# Requirement
In the listing below, the line containing "Click the email" marks the end; copy exactly every line from the first through that one.

==== Given records

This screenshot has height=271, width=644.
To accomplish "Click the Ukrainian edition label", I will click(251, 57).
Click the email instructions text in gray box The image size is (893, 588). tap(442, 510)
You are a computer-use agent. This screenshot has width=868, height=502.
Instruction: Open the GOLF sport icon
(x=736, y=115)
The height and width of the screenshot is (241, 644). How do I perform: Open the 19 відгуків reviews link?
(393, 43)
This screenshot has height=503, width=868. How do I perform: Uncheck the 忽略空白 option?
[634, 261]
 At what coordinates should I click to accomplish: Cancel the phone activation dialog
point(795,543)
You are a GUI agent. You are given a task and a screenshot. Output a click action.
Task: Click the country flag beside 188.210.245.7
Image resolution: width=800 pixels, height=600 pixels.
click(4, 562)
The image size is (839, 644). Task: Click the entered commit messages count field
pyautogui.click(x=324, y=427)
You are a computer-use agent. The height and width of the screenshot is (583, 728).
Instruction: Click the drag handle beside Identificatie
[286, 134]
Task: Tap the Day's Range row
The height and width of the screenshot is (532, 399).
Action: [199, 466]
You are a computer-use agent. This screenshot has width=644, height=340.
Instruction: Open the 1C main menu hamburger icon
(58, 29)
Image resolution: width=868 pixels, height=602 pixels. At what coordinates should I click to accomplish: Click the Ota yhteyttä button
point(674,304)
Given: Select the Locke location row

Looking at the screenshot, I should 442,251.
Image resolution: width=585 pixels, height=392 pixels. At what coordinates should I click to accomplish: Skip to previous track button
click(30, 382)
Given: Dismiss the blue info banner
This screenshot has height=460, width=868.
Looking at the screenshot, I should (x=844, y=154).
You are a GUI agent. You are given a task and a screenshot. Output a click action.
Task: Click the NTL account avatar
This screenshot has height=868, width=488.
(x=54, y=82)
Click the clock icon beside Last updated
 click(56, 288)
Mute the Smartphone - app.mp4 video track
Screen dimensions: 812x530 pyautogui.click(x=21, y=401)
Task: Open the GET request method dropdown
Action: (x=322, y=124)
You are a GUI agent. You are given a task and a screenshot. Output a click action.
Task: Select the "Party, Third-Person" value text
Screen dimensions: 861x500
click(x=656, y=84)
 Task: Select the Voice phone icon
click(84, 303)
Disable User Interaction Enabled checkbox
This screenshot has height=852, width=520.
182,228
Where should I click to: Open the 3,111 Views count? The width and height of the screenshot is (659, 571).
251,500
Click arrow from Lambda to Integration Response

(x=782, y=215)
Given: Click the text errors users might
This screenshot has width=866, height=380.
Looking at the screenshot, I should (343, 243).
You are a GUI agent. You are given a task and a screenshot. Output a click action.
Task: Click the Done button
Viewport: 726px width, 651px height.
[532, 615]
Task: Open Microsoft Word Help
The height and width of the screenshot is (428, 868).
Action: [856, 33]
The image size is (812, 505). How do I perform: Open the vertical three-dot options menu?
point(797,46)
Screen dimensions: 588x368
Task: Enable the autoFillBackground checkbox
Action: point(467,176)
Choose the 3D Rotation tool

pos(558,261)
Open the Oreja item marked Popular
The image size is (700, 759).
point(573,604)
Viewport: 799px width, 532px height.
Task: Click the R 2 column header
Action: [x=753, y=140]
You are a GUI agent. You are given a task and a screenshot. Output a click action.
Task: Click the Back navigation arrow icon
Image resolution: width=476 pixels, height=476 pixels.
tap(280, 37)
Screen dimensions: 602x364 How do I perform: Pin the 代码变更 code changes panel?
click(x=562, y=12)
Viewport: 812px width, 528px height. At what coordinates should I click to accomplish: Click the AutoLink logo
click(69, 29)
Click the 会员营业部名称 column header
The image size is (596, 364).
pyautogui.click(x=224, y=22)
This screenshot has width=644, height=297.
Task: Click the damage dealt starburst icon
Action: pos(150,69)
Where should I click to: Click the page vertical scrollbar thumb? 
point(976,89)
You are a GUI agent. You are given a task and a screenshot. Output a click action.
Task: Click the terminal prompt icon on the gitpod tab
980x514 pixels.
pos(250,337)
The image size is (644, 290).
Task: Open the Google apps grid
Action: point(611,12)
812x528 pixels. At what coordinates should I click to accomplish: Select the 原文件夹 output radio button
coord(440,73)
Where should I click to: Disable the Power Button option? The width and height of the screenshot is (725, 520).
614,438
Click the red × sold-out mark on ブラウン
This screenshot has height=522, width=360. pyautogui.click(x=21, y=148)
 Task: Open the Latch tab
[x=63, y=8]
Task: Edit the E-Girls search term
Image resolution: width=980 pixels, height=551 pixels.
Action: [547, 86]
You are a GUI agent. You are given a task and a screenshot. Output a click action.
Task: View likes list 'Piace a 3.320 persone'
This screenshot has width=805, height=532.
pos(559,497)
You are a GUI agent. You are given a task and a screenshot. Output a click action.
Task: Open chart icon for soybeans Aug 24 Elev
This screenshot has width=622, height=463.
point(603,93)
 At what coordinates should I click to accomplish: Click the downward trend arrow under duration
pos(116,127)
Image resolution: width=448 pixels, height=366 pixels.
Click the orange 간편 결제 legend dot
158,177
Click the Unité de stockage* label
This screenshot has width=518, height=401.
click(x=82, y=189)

========

# Answer
This screenshot has height=271, width=644.
To accomplish "Click the Ukrainian edition label", I will click(251, 57).
Click the email instructions text in gray box The image size is (893, 588). tap(442, 510)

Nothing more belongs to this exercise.